They all experience the rigors of life in the wooden bat fraternity. They all fall victim to the superlative pitching, and they all cope with having their names affixed to a paltry batting average.
In the pitcher-friendly Cape League, enduring strikeouts - and multiple strikeouts at that - is less a glaring imperfection than rite of passage, and finishing the summer over the Mendoza line is symbolic of a respectable season.
Chatham A's sluggers Evan Longoria [left in photo] and Josh Morris know this to be true, which makes it nearly impossible, then, to explain the duo's incendiary play from day one.
Three-and-a-half weeks into their Cape League careers, Chatham's formidable two-man team has played like ripened veterans, skipping over the customary grace period most Cape League rookies require.
Longoria, hitting .321 - fifth best of all CCBL batters - is vying for the vaunted batting title, and sports the third best slugging percentage (.547) on the peninsula, and Morris has also proven his proclivity for extra base hits, with a .525 slugging percentage.
But the pair's potent bat attack has paid off where it matters most, as Longoria and Morris' sterling play has been a major reason why Chatham (hitting .256 as a team) features a dynamic offense, second only to the Orleans Cardinals, who are hitting .265 as a unit.
A native of Downey, Calif., Longoria leads Chatham with 17 hits and nine RBIs, while Morris, who hails from Cartersville, Ga., is on his teammate's tail with 12 hits and eight RBIs.

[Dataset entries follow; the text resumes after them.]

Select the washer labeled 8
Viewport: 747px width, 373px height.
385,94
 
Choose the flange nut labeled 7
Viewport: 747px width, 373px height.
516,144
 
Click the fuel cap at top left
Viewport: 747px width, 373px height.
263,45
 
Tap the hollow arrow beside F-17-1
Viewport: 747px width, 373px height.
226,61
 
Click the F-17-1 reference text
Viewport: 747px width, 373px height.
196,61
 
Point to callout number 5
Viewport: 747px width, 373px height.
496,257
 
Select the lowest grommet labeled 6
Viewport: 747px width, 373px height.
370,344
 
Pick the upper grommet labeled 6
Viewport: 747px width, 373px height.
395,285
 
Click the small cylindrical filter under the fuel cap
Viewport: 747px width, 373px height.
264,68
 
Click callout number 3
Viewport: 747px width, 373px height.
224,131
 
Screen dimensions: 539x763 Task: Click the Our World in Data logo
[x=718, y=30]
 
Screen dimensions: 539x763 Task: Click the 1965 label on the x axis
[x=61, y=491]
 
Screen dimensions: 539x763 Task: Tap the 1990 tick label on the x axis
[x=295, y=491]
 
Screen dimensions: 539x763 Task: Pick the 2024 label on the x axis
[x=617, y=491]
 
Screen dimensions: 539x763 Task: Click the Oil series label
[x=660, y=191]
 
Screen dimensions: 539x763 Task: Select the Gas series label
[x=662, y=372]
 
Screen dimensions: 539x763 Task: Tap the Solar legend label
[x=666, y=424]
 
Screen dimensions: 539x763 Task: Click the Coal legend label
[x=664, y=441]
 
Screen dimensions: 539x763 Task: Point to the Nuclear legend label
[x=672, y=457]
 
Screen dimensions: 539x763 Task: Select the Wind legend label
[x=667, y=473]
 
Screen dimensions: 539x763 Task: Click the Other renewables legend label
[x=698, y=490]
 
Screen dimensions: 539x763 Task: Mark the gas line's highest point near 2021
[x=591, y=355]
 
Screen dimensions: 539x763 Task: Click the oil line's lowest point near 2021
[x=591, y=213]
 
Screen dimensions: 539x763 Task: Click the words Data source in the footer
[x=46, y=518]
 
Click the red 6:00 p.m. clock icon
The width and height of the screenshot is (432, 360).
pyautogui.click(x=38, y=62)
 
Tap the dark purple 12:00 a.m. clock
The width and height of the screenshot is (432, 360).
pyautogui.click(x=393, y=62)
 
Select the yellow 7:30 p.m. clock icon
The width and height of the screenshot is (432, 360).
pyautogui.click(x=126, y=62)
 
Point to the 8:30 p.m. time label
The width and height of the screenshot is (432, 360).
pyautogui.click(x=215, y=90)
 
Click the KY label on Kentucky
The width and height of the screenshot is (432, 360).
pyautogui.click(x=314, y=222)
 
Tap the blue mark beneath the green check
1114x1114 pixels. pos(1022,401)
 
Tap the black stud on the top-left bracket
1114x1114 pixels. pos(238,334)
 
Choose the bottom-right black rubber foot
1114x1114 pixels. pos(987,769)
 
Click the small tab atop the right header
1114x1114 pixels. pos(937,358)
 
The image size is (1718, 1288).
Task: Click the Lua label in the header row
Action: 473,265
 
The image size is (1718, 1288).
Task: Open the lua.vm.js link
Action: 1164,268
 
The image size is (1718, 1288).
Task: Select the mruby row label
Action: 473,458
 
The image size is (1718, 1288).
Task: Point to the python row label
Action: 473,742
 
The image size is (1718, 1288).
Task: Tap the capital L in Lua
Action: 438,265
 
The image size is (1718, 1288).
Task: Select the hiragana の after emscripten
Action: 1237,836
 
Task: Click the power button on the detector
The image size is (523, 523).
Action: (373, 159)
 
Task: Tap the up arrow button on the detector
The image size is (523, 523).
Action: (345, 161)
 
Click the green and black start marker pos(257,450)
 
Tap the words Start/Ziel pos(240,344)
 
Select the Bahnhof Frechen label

With three round-trippers each, they've already matched the A's home run total from a season ago.
That these two effulgent stars have been so successful torching ace after ace each night, and doing it by trading metal for maple and aluminum for ash no less, doesn't faze them.
In fact, the only thing Longoria and Morris have grappled with this summer is pinpointing a concrete reason why they've had so little trouble adjusting, while many of their peers berate themselves and bemoan their substandard play. The key, they say, is nothing other than a healthy dose of poise and pragmatism.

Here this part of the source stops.